= PAGE EXTRACT =
World Watch/Qatar/Digital Payments & Fintech

Digital Payments & Fintech · Qatar

Digital Payments & Fintech - Qatar

Licensing regimeQatar Central Bank (QCB) Payment Services Regulation (Circular No. 23 of 2021, in force 15 Sept 2021), supplemented by QCB's BNPL Regulations (2023), Digital Banks framework (2024) and Information & Cyber Security Regulation for PSPs; the Qatar Financial Centre Regulatory Authority (QFCRA) runs a parallel regime in the QFC free zone.

Qatar operates a clear, in-force licensing regime for digital payments and fintech, anchored by the QCB's Payment Services Regulation, which licenses payment service providers and e-money/e-wallet issuers and sets capital, governance, AML/CFT and cybersecurity requirements. The QCB has since added dedicated rules for Buy Now Pay Later and digital banks, launched the Fawran instant-payment rail (2024), and by early 2026 had licensed around 15 fintech firms. The Qatar Financial Centre offers a complementary licensing track for fintech firms via the QFCRA.

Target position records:
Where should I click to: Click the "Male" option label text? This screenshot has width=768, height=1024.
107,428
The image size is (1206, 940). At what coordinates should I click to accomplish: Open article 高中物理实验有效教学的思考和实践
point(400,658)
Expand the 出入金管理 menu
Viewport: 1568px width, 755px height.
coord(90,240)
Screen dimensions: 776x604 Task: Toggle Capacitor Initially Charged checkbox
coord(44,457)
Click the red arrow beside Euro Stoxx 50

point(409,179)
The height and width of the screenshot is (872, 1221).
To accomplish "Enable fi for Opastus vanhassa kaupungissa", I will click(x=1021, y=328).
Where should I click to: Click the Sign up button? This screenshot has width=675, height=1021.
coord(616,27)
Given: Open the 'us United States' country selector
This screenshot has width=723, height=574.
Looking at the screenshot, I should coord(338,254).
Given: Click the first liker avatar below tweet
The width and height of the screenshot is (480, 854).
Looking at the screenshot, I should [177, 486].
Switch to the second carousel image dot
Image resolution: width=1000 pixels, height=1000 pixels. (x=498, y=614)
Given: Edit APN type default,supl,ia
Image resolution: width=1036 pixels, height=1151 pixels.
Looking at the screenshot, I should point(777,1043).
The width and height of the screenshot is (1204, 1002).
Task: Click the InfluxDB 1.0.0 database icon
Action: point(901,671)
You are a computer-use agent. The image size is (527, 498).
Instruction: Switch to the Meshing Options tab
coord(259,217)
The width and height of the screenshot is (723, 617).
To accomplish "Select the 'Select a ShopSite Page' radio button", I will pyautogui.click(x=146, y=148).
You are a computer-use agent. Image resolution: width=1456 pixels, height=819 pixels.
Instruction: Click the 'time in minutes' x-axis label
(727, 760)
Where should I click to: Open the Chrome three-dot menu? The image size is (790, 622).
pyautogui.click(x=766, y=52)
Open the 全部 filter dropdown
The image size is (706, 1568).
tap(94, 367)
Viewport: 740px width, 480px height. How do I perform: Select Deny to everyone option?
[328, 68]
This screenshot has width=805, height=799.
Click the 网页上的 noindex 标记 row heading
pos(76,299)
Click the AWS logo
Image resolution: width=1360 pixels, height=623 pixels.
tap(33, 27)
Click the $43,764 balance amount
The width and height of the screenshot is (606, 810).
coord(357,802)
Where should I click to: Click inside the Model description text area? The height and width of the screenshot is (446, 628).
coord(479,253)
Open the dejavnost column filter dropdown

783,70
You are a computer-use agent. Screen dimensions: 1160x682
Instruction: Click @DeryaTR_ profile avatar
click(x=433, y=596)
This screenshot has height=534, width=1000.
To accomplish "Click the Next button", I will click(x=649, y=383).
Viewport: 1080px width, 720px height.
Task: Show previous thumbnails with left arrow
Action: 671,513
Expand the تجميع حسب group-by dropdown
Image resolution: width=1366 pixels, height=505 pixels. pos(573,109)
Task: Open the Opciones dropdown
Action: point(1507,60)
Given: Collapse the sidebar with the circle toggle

= WRITTEN PROBLEM =
Reproduce the Qatar fintech overview word for word from "Qatar operates a" to "via the QFCRA.". Work only from the Qatar fintech overview.

= TASK OUTPUT =
Qatar operates a clear, in-force licensing regime for digital payments and fintech, anchored by the QCB's Payment Services Regulation, which licenses payment service providers and e-money/e-wallet issuers and sets capital, governance, AML/CFT and cybersecurity requirements. The QCB has since added dedicated rules for Buy Now Pay Later and digital banks, launched the Fawran instant-payment rail (2024), and by early 2026 had licensed around 15 fintech firms. The Qatar Financial Centre offers a complementary licensing track for fintech firms via the QFCRA.